Puis, elle parle du départ pour Alger en pleine effervescence révolutionnaire post-indépendance, en 1963. 
«On connaissait son travail sur les ratonnades, y compris en Algérie et on lui a demandé de devenir le photographe de Révolution africaine, avec l’idée de transmettre la technique et de former des Algériens à la photo. (…) 
Donc me voilà partie, enfant sous le bras, dans un pays sans plus d’organisation. Une vraie aventure. (…) J’ai créé la première documentation de ce journal.

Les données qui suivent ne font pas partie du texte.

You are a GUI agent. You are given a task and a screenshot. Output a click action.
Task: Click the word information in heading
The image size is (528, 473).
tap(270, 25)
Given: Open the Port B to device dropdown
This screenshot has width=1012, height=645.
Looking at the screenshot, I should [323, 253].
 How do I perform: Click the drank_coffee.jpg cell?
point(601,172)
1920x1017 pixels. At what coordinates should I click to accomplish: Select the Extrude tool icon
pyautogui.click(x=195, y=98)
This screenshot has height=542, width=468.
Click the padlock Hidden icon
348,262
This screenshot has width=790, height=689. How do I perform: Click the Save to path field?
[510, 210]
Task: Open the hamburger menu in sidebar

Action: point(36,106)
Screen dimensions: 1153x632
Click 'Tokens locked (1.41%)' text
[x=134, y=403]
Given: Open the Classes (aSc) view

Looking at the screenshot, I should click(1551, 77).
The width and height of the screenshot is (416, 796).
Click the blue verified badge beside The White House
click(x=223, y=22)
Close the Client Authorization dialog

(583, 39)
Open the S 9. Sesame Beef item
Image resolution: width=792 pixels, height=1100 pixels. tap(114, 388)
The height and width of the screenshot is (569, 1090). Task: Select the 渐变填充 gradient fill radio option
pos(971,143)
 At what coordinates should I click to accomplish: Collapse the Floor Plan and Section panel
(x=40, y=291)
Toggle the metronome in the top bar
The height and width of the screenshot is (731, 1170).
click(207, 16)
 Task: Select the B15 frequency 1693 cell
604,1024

Rien n’existait quand on est arrivés. Il n’y avait que des bureaux et l’expérience des uns et des autres dans leurs domaines et moi qui n’en avait aucune. (…) Kagan collaborait déjà beaucoup avec le MRAP, organisme créé clandestinement pendant la guerre sous une autre appellation, qui publiait un mensuel : Droit et Liberté. (…) Jacques Vergès, le directeur de Révolution africaine, était le plus souvent absent, de même que sa compagne, Djamila Bouhired, qui occupait cette fonction depuis la création. 
 

Et puis après c’était Vergès. Nous, on est partis à l’été 1963. Nous avons très peu connu Mohammed Harbi, leur successeur à la tête du journal.» Dans le même catalogue, la professeure Malika Rahal explique le travail de Kagan à Révolution africaine : «Les photographies de Kagan apparaissent dans les différentes sections du journal. Toutefois, ce sont ses photoreportages qui marquent. Ses images renforcent la dimension d’histoire vécue des reportages, tout en soulignant les dynamiques collectives : il excelle à trouver un angle pour saisir les enfants d’une salle de classe, une foule dans la rue, ou un groupe d’ouvriers en discussion, sans les écraser. 

Certains portraits font connaître les leaders africains. D’autres représentent des personnalités algériennes, comme la photographie de Mohamed Khemisti et de son épouse Fatima, publiée le 13 avril. Toutefois, ses portraits les plus saisissants sont ceux d’anonymes évoqués dans les articles, tels celui d’un autre enfant cireur, ou les visages de personnes modestes et multiples qui deviennent, par le jeu de l’image et du texte, les visages de l’Algérie de 1963.»